Clinical Benefit Comparison Table

TechnologyPain points of traditional methodsDisruptive solution effect
Hemospray hemostasisTitanium clips are difficult to handle diffuse bleeding92% immediate hemostasis, no need for repeated operation
ECMO combined with bronchoscopyHypoxemia intolerance testComplete intervention with PaO ₂ maintained at>80mmHg

EUS-NEC debridement

The mortality rate of open surgery is greater than 30%Minimally invasive debridement reduces septic shock rate by 75%

Electromagnetic navigation nasointestinal tube

X-ray positioning radiation exposure


Real time visualization with a 100% one-time success rate


Implementation strategy suggestions

Emergency department: Comes standard with the Hemofray+OTSC "Hemostasis Kit".

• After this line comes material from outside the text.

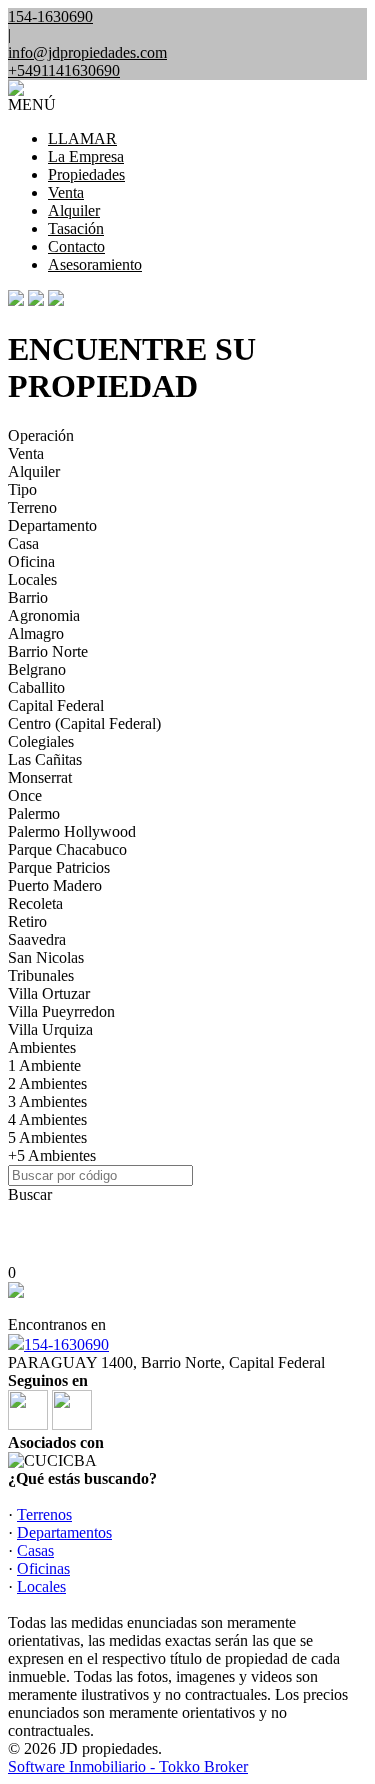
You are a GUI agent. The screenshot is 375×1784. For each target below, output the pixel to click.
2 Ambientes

Trauma Center: Construct a hybrid operating room (CT+endoscopic integration).

Research focus: Developing a trauma bio adhesive endoscopic spraying system.

These technologies are pushing emergency endoscopy to the core position of "golden hour" treatment through three major breakthroughs: "minute level response, zero additional damage, and physiological function preservation". It is expected that by 2027, 50% of emergency open abdominal/thoracic surgeries will be replaced by endoscopy.